BREAKING

The Ceasefire That Does Not Apply Here

// KurdistanMonitor Dispatch 01

 

//Iranian drone and missile strikes on Kurdish opposition camps in the KRG have continued after the April 8 US-Iran ceasefire, killing at least four people in the past week.
//PDKI, Komala, and PAK positions across Erbil and Sulaymaniyah governorates have been targeted, with civilian camps and family housing among the sites hit.
//The KRG is absorbing sustained bombardment despite not being a party to the conflict, and Baghdad has shown no capacity to stop it.

 

The US-Iran ceasefire that took effect on April 8 ended the large-scale Iranian missile and drone barrages against Gulf states. It did not end them against the Kurdistan Region of Iraq.

On April 9, a drone attack was reported over Erbil. On April 10, explosions were heard in Khalifan and Harir in Erbil governorate. On April 14, one-way attack drones hit three targets: a PDKI camp near Koya, and two Komala camps in Sulaymaniyah and Erbil governorates. Fighter jets intercepted additional drones. Two people were wounded, including Ghazal Mawlan, a young female Peshmerga from Mahabad serving with the Komala Party. She died of her injuries the following day.

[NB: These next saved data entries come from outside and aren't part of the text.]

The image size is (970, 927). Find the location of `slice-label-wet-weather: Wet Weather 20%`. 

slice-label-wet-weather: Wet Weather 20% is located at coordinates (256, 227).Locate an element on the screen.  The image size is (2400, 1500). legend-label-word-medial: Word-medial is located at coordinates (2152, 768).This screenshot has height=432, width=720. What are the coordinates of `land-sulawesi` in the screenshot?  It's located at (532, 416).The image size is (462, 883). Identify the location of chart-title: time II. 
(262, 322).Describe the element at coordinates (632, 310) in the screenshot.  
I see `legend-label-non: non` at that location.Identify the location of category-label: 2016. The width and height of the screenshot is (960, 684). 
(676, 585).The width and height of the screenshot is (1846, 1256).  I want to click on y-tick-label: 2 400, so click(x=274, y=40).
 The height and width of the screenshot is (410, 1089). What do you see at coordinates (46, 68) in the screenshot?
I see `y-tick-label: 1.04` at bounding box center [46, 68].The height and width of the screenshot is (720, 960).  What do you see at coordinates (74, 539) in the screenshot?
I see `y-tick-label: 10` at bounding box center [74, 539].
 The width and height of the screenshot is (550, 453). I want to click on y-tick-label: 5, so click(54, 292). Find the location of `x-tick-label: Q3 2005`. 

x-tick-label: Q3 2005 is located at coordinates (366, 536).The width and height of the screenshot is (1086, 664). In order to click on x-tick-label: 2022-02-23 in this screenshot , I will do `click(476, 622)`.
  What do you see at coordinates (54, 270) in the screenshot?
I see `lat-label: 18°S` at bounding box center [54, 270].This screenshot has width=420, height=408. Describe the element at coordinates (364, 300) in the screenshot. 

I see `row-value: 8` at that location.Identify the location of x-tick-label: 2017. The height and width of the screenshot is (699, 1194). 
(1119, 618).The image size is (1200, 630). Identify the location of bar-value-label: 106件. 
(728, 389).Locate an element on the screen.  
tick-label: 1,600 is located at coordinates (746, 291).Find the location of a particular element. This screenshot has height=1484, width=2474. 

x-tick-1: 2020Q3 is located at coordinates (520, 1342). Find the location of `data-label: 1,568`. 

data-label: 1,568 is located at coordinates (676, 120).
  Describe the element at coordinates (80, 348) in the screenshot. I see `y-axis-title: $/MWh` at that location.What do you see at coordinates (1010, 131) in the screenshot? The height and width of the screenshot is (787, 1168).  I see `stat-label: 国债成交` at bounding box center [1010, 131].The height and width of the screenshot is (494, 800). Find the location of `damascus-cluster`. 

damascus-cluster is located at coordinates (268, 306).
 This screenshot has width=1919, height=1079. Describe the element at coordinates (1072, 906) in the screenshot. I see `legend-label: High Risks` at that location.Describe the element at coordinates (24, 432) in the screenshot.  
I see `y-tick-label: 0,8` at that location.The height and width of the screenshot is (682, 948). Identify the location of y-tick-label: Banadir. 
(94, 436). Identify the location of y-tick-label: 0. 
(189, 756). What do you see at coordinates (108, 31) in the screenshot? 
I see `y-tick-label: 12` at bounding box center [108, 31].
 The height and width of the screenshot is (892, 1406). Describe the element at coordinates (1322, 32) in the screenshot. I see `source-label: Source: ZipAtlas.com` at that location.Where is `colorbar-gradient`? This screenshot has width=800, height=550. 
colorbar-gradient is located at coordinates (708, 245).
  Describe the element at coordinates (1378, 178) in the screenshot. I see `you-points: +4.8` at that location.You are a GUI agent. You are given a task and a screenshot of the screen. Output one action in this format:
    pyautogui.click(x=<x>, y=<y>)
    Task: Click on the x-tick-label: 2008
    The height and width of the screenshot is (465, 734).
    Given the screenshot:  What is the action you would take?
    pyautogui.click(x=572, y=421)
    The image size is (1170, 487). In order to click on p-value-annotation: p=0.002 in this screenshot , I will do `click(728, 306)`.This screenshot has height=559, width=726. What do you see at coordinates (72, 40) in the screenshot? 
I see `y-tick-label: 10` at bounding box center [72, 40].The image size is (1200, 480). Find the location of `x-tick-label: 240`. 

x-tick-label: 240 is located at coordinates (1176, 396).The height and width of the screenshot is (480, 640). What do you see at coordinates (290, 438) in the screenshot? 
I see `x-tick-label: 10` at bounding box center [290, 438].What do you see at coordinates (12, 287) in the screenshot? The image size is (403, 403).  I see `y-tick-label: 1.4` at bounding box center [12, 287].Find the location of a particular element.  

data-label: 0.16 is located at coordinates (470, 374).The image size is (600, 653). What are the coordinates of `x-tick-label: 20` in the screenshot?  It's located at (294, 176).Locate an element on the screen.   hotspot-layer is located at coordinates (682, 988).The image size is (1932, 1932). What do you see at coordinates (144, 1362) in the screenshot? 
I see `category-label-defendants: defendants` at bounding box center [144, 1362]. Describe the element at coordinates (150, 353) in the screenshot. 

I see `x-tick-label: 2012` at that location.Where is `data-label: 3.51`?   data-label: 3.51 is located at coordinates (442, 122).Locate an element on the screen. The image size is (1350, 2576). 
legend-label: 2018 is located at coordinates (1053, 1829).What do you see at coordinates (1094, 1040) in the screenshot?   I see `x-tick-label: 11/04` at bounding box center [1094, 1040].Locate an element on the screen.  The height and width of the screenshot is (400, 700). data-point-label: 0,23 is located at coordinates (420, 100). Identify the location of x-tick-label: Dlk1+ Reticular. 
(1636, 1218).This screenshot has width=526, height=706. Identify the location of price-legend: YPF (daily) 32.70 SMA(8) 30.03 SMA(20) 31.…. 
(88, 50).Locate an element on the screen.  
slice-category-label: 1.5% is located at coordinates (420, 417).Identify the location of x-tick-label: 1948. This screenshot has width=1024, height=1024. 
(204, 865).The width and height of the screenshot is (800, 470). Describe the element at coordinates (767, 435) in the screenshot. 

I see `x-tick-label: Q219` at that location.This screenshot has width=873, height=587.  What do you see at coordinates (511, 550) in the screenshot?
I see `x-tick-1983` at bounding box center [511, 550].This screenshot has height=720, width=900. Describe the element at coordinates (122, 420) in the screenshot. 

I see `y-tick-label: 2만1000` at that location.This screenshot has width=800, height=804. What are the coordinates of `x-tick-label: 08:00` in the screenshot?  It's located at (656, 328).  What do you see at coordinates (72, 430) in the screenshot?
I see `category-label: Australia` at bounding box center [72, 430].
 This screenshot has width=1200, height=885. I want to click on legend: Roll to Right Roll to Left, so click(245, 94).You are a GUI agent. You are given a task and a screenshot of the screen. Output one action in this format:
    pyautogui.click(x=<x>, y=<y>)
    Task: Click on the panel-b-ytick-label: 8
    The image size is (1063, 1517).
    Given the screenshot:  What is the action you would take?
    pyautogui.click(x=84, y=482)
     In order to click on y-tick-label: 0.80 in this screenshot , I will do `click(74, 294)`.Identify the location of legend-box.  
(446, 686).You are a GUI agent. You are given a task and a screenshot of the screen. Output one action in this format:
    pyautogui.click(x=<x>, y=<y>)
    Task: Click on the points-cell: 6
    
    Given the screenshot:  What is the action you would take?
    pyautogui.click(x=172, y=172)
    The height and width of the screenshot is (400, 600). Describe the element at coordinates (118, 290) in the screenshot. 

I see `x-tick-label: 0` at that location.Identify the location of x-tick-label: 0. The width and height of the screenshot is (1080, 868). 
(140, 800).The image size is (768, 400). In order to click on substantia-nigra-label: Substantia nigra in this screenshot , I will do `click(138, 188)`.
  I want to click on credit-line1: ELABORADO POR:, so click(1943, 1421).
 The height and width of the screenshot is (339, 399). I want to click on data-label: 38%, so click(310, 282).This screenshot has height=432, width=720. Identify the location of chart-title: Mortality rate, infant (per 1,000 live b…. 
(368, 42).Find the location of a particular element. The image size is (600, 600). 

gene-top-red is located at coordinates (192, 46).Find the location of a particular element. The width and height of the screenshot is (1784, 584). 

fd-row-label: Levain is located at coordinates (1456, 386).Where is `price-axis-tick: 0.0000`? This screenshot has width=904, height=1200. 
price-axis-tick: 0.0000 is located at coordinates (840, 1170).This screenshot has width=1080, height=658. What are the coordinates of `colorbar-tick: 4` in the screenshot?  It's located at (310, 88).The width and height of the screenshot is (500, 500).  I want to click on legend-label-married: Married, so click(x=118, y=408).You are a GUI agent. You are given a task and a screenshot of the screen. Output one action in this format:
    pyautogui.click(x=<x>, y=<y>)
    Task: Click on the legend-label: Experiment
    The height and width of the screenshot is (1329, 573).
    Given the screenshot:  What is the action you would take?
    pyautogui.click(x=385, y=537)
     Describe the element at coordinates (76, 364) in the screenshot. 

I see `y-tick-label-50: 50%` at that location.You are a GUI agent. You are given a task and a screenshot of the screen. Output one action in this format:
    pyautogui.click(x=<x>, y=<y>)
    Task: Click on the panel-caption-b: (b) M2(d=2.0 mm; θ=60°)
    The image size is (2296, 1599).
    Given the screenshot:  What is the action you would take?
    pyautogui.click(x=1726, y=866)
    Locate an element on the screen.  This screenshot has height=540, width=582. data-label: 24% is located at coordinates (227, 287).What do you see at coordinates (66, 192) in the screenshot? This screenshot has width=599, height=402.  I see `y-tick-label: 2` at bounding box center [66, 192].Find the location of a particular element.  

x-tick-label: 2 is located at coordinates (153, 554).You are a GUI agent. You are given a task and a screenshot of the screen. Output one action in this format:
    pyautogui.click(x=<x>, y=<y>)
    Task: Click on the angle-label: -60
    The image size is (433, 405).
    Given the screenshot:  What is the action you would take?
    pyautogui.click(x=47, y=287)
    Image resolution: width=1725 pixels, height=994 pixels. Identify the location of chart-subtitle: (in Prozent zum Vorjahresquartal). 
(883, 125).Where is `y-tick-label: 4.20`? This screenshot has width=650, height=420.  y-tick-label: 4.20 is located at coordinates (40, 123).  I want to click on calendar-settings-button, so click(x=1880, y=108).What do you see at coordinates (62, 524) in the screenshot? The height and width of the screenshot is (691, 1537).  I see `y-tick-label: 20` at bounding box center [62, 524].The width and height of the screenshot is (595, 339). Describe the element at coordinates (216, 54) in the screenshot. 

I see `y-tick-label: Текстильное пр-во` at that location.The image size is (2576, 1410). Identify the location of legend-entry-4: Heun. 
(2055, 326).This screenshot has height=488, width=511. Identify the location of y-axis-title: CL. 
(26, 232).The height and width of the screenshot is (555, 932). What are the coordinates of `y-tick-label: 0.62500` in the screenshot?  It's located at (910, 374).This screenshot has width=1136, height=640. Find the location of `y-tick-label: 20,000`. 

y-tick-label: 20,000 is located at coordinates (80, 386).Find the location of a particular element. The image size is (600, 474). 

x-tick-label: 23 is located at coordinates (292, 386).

On April 17, the attacks escalated again. The PDKI reported a drone strike on its civilian camp at Jezhnikan, near Bahrka, killing a child and injuring another person. In a separate strike on a PDKI camp at Sidekan, two female Peshmerga were killed. The party attributed both attacks directly to the Islamic Republic.

None of this is new. It is the continuation of a campaign that has run without interruption since February 28. Since the start of the Iran war, the Kurdistan Region has absorbed over 700 drone and missile attacks. The Hengaw Organisation for Human Rights documented at least 112 strikes on Kurdish party-linked sites by mid-March, across Sulaymaniyah, Koya, Degala, Bahrka, Soran, and Khabat. Targets have included not only military positions but residential buildings, a medical centre, and a library. In one incident in Soran, an IRGC drone struck the private home of a PDKI member inside an urban area — a shift from targeting fixed party camps to going after individuals.

The Khor Mor gas field, which supplies power stations across the Kurdistan Region, halted gas supplies in mid-April as a precaution against being targeted. The result was electricity blackouts across the region — a reminder that the effects of these strikes extend well beyond the party camps.

The KRG’s position throughout has been consistent and futile. It is not a party to this conflict. It has repeatedly condemned the strikes. President Nechirvan Barzani has called on Baghdad and the international community to intervene. The Peshmerga warned after the March 24 attack that killed six of its fighters in Soran that continued strikes “will not go unanswered.” But the federal Iraqi government lacks either the capability or the will to restrain Iran-backed groups operating from within its own territory. Foreign Minister Fuad Hussein acknowledged as much in a March interview, noting that the militias possess military, organisational, and parliamentary power.

The ceasefire between Washington and Tehran may be holding at the strategic level. At the level of a PDKI civilian camp near Bahrka, or a Komala position outside Sulaymaniyah, it does not exist. The CPFIK’s camps remain both too visible to hide and too exposed to defend — caught between a war that has paused and one that has not.